EXTRACTED ENTRIES »
________________________

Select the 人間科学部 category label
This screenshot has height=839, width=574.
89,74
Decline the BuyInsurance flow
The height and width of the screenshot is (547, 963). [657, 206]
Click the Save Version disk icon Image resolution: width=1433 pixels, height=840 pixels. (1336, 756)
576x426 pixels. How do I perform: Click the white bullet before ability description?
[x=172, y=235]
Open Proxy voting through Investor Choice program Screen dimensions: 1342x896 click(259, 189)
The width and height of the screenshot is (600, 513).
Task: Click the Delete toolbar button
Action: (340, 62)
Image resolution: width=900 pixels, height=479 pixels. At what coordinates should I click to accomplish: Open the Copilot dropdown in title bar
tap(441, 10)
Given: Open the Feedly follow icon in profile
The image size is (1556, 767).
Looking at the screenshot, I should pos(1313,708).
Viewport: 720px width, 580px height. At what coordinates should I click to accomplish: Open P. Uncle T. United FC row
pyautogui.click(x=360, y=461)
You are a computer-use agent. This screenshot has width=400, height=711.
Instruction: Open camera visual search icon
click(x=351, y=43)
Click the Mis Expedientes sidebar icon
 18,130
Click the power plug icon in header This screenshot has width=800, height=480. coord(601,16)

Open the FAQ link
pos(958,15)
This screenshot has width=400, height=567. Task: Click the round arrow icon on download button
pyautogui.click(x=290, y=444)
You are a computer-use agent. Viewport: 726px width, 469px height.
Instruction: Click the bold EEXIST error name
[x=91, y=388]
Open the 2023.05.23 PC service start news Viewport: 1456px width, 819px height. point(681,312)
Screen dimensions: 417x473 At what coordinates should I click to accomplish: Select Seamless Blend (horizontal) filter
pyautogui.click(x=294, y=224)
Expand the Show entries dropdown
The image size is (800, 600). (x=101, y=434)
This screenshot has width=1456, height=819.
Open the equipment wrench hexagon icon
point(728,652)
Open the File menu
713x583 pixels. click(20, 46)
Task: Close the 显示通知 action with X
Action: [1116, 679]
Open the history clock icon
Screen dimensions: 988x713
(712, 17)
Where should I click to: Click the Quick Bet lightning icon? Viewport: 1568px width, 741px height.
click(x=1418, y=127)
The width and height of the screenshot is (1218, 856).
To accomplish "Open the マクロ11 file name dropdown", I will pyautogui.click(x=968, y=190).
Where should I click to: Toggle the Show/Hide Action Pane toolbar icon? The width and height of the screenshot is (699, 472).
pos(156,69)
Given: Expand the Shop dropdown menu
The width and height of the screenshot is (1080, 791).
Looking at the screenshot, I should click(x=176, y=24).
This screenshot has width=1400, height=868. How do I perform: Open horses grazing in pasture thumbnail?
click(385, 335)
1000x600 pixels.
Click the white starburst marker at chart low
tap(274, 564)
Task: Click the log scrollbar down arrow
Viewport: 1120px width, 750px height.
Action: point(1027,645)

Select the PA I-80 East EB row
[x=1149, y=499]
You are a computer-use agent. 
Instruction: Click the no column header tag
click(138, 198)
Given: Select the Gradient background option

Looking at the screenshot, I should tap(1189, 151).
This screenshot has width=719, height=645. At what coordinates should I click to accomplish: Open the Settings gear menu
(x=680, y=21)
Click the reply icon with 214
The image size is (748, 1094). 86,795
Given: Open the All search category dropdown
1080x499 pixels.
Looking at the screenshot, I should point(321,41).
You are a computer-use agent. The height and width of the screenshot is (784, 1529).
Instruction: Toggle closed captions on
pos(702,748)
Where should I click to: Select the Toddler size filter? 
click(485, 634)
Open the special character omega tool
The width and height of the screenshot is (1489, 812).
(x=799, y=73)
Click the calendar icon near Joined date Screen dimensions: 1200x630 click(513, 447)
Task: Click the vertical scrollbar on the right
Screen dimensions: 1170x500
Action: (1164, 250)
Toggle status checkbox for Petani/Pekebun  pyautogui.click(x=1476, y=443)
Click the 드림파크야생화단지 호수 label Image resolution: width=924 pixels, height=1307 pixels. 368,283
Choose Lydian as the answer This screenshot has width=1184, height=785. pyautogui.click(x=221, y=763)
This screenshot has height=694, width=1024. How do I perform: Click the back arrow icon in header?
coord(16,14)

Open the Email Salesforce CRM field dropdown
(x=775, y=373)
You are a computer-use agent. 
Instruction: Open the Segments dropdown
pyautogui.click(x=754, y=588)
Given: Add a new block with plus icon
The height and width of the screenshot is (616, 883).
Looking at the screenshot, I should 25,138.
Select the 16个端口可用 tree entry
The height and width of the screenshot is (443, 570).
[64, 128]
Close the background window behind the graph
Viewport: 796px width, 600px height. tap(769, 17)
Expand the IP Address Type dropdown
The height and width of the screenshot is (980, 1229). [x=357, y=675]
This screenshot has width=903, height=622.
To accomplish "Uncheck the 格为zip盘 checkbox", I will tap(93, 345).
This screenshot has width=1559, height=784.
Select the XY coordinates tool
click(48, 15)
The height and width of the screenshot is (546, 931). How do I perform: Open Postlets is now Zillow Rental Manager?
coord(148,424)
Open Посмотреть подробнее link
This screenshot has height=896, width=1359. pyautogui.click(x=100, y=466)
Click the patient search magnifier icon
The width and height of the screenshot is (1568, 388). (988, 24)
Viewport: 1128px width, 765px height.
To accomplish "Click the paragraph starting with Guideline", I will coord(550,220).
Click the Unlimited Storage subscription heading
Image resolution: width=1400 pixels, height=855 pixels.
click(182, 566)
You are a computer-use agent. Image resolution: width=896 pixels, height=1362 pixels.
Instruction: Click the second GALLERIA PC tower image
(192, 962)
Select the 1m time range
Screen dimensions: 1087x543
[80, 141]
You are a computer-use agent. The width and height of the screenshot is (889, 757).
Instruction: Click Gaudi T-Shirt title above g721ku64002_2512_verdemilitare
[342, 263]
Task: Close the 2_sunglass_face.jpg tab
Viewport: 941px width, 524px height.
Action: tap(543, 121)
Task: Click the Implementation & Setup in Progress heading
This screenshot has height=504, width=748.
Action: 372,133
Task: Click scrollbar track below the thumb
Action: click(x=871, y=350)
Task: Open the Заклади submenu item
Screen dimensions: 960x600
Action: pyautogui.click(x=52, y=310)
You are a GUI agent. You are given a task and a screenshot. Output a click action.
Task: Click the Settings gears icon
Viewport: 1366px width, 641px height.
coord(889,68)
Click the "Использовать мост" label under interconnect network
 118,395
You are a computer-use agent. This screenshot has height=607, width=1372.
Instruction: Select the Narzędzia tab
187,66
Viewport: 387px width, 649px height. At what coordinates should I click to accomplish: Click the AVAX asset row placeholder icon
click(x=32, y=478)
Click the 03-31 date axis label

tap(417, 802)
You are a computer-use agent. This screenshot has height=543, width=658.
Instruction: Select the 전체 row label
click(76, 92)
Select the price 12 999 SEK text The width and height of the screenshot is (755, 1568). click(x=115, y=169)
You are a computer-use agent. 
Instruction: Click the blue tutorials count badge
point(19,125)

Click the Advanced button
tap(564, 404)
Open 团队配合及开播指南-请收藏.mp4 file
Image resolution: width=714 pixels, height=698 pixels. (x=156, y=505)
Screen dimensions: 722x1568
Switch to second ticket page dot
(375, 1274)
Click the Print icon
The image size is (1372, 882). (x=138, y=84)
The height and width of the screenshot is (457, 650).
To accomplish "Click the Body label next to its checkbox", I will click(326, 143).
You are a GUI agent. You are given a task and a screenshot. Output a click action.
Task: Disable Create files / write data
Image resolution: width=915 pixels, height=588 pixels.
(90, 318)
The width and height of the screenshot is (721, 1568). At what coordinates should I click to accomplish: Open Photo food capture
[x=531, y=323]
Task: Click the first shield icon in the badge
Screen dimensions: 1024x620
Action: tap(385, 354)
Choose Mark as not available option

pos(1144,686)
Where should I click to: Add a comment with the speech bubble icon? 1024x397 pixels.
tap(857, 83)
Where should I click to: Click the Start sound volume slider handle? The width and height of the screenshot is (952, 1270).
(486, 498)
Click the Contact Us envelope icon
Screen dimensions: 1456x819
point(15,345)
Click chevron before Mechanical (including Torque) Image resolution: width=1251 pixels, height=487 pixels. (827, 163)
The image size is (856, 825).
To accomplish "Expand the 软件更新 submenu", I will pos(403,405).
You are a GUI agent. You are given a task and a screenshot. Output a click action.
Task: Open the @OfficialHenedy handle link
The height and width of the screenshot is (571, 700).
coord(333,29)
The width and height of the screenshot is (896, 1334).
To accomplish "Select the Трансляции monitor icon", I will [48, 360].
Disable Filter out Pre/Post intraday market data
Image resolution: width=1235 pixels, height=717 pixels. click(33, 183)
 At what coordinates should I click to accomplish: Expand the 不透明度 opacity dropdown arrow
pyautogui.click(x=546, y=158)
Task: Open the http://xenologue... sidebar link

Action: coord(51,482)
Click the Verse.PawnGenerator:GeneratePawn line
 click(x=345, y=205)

________________________

There is a line with "You are a computer-use agent. The height" and a line with "Choose Lydian as" above. Copy exactly those two lines and all lines between them, with nothing else.

You are a computer-use agent. The height and width of the screenshot is (784, 1529).
Instruction: Toggle closed captions on
pos(702,748)
Where should I click to: Select the Toddler size filter? 
click(485, 634)
Open the special character omega tool
The width and height of the screenshot is (1489, 812).
(x=799, y=73)
Click the calendar icon near Joined date Screen dimensions: 1200x630 click(513, 447)
Task: Click the vertical scrollbar on the right
Screen dimensions: 1170x500
Action: (1164, 250)
Toggle status checkbox for Petani/Pekebun  pyautogui.click(x=1476, y=443)
Click the 드림파크야생화단지 호수 label Image resolution: width=924 pixels, height=1307 pixels. 368,283
Choose Lydian as the answer This screenshot has width=1184, height=785. pyautogui.click(x=221, y=763)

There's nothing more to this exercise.